┏━━
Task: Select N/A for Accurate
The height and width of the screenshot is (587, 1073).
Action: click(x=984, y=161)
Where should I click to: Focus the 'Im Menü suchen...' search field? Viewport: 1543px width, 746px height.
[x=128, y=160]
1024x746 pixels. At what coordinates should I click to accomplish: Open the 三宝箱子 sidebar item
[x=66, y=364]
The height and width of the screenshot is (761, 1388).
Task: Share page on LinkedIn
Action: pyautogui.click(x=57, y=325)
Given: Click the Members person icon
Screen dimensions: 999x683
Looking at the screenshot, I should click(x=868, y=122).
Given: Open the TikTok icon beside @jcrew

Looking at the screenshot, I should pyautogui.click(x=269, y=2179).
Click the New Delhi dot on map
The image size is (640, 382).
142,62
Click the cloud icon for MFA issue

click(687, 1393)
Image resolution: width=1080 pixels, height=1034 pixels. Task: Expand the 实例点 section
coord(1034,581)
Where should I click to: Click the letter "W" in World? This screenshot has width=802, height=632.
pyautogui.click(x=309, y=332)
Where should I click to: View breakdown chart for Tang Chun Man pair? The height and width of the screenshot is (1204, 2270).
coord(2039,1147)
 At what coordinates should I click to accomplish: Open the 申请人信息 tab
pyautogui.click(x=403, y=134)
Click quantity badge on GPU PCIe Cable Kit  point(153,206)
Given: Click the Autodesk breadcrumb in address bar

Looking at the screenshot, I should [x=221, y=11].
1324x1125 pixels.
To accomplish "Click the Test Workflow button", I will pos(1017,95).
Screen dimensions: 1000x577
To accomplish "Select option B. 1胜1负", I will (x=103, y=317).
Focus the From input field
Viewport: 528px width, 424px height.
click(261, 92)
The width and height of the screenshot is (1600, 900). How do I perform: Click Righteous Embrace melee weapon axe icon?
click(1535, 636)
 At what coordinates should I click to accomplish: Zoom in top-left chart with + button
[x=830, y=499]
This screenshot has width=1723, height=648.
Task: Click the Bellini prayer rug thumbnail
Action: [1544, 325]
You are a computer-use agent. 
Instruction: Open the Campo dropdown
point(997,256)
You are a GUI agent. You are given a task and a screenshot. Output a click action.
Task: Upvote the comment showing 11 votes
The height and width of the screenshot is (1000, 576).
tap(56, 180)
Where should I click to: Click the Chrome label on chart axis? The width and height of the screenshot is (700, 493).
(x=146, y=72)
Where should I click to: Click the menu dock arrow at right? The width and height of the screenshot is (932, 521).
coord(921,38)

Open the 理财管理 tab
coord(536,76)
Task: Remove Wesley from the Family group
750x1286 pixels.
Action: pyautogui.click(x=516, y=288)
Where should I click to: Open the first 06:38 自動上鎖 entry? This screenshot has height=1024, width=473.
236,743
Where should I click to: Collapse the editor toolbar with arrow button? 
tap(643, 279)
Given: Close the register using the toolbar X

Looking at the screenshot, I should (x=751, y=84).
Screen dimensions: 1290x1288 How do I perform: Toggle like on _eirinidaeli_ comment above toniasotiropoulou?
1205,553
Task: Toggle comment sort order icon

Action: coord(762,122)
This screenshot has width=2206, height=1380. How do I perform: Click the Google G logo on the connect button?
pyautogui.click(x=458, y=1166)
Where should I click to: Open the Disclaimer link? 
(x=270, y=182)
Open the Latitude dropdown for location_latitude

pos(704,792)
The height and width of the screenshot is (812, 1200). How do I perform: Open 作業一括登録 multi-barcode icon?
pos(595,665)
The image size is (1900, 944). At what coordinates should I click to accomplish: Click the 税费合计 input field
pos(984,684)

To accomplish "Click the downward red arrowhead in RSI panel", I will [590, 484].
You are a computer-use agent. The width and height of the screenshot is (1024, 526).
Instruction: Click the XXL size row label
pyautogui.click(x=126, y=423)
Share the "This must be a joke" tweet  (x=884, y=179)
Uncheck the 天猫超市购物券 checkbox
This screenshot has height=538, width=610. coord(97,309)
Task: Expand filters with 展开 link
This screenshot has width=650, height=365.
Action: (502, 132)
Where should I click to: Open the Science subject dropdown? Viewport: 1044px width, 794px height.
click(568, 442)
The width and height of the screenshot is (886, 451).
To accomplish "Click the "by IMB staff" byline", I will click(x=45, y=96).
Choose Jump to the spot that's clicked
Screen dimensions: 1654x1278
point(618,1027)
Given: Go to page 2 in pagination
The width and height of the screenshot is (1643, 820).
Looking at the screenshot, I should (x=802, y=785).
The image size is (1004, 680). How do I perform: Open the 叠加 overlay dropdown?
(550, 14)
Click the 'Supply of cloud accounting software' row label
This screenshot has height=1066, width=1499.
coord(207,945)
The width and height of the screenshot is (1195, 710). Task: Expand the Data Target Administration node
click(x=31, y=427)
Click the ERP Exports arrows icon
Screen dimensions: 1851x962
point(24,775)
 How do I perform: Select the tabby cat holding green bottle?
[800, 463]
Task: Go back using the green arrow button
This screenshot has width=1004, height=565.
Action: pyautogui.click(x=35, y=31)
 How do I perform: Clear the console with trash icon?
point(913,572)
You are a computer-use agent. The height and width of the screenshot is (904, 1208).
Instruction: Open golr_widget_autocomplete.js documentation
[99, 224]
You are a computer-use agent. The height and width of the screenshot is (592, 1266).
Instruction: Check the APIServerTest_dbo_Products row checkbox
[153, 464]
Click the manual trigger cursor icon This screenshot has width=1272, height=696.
┗━━
Required action: For every line above that includes the string "agent", copy the line.

Finished task:
You are a computer-use agent. 
You are a GUI agent. You are given a task and a screenshot. Output a click action.
You are a computer-use agent. The width and height of the screenshot is (1024, 526).
You are a computer-use agent. The height and width of the screenshot is (904, 1208).
You are a computer-use agent. The height and width of the screenshot is (592, 1266).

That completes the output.